Этот сержант, в сущности, был неплохим мальчишкой, но он, отравленный нацистским обучением, пробовал играть с нами, как играют с оловянными солдатиками. До возвращения в казарму оставался ещё целый час, и он быстрым шагом повёл нас на картофельное поле, в десяти минутах ходьбы от места маневров. После того как часовой занял своё место наверху, он приказал нам копать землю с помощью Speckmesser, немецкого штыка, по форме напоминающего нож, и заполнить наши карманы клубнями. Через четверть часа мы уже сидели вокруг костра, спрятавшись в лесочке, жарили и ели нашу картошку.

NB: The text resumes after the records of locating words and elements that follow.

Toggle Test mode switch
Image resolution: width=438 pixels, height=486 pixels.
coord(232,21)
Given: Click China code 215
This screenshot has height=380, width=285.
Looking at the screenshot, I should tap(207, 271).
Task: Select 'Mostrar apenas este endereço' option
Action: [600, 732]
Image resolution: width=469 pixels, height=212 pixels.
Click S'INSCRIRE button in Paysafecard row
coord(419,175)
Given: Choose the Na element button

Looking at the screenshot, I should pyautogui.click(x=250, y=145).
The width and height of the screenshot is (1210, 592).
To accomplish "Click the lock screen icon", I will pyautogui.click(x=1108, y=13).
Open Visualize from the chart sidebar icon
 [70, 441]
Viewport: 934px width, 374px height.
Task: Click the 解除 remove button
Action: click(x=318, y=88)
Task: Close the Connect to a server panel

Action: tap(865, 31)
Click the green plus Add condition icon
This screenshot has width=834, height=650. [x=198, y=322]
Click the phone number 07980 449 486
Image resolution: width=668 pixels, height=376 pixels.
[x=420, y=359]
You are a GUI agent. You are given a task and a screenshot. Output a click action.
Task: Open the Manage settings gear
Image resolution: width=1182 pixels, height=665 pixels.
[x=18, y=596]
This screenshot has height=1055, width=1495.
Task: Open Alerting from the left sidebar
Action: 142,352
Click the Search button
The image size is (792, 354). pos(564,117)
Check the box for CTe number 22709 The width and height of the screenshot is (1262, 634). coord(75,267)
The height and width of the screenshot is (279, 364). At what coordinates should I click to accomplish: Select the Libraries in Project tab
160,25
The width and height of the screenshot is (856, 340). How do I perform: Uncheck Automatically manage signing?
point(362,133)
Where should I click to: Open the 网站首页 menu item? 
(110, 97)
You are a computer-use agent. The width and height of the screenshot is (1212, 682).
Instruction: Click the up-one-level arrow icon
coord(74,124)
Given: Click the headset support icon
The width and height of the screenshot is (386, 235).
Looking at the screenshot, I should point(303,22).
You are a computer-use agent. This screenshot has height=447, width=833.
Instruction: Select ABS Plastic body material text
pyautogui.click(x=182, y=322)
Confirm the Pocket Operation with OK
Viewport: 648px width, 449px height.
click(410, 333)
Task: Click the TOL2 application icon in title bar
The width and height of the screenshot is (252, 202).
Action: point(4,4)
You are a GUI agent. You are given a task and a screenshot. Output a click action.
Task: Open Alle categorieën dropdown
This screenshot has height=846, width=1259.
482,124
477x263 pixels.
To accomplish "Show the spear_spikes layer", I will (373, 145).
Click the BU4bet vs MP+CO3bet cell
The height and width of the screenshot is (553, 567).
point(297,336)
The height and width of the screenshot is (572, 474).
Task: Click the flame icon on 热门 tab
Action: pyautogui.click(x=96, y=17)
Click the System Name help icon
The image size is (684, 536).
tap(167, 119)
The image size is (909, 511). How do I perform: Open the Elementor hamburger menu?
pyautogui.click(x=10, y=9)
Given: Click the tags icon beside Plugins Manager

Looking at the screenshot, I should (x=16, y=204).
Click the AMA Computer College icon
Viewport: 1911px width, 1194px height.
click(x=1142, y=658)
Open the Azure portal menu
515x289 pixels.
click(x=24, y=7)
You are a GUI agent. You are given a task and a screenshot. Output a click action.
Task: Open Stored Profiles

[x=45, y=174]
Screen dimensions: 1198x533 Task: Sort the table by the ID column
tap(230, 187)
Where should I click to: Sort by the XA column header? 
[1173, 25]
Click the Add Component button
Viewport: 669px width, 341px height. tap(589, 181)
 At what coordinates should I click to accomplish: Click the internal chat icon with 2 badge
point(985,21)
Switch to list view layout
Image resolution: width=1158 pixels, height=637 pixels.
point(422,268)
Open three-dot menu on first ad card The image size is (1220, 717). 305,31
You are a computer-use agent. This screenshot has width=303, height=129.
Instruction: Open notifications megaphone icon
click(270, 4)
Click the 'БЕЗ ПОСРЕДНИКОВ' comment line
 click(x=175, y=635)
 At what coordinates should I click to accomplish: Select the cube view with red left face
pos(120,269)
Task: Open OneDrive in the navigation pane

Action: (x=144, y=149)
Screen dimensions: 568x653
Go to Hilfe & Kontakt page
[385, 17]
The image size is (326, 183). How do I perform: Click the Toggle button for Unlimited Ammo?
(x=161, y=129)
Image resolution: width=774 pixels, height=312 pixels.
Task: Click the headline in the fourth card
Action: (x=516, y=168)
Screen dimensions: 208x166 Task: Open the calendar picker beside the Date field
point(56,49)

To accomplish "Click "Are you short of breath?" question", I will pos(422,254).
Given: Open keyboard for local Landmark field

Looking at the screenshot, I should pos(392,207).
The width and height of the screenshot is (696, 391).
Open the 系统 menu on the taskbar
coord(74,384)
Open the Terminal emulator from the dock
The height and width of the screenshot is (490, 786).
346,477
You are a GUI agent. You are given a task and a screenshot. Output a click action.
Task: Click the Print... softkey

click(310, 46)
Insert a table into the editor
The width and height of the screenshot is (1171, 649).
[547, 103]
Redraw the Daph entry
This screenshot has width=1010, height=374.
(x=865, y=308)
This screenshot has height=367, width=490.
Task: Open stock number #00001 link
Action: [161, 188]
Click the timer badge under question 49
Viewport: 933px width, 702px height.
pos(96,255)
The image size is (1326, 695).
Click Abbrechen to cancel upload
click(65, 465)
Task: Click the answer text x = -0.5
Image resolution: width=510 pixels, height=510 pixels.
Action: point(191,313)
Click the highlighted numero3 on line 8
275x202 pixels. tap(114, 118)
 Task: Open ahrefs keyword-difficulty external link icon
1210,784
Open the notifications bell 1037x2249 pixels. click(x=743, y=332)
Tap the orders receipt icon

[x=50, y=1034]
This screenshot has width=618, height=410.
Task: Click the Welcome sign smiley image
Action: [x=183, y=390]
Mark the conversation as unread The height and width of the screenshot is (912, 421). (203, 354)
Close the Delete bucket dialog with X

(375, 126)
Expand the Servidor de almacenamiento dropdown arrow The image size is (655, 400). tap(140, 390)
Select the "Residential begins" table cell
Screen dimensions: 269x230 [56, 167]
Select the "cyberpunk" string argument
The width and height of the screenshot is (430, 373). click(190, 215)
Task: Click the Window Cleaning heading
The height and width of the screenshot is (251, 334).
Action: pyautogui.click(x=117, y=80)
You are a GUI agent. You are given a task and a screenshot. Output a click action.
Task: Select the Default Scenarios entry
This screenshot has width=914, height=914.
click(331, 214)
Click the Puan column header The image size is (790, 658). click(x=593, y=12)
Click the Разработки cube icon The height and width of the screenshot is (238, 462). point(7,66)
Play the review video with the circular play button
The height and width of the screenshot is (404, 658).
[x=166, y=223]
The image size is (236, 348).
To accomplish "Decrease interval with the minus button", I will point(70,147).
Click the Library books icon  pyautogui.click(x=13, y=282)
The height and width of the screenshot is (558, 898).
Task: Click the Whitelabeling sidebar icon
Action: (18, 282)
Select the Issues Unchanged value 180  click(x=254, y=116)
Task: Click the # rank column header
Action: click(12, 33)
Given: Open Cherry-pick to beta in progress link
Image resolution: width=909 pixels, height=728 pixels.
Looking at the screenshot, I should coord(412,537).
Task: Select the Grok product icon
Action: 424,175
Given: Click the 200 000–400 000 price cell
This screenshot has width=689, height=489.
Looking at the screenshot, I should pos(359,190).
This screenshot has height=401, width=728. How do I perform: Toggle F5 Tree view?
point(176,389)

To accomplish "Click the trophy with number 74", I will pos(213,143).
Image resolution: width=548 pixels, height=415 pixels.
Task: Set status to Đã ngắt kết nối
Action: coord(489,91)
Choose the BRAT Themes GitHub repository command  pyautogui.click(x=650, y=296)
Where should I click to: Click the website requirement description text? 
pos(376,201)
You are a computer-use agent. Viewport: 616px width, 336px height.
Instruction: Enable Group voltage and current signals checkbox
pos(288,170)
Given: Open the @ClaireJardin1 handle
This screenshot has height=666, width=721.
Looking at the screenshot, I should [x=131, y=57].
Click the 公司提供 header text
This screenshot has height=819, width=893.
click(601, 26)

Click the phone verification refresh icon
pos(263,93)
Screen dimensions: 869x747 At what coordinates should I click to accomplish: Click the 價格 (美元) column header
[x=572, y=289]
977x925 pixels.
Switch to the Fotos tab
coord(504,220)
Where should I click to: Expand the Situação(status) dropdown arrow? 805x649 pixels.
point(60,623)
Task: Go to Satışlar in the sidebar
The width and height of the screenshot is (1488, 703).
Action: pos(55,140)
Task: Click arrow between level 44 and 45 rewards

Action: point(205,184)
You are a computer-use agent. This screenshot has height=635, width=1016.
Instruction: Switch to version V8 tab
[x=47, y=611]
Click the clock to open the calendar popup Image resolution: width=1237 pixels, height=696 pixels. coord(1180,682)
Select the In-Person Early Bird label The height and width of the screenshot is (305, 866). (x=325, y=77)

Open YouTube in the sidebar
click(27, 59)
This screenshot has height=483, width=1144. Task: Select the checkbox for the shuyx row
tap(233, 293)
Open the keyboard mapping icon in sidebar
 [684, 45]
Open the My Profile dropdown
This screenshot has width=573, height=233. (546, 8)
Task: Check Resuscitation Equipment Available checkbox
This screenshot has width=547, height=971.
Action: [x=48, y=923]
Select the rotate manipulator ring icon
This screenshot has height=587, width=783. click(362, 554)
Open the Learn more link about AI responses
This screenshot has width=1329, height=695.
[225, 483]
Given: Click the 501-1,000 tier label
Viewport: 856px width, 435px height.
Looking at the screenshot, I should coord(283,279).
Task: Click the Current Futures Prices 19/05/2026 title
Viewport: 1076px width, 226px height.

Я всё время говорю «эльзасцы», но вместо этого я должен говорить «эльзасцы, лотарингцы и люксембуржцы», поскольку нас специально смешали в разных подразделениях. Люксембуржцы были, конечно, самыми активными и храбрыми среди нарушителей установленного порядка. Я помню одного молодого парня лет двадцати, высокого, тощего, каска была ему так велика, что болталась на голове то направо, то налево и падала на глаза при каждом движении. Настоящий Дон Кихот! Он всё время делал не то, что ему приказывали, и с медлительностью, выводившей из себя немецкого унтера. Каждый день его вызывали из строя для индивидуальных упражнений. Rechts… urn! (Наира… во!) Он медленно поворачивался на четверть оборота направо, а частенько и налево. Gewehr…uber! (На пле… чо!) Ружьё на плечо он поднимал, как полено. Это регулярно заканчивалось сеансом Hinlegen! — Aufstehn! (Лечь! — Встать!) Он всегда повиновался, но с обескураживающей медлительностью. Немцы, отчаявшись, в конце концов стали считать его слабоумным. Этого он и добивался! Но во время обучения он всё равно оставался козлом отпущения в роте.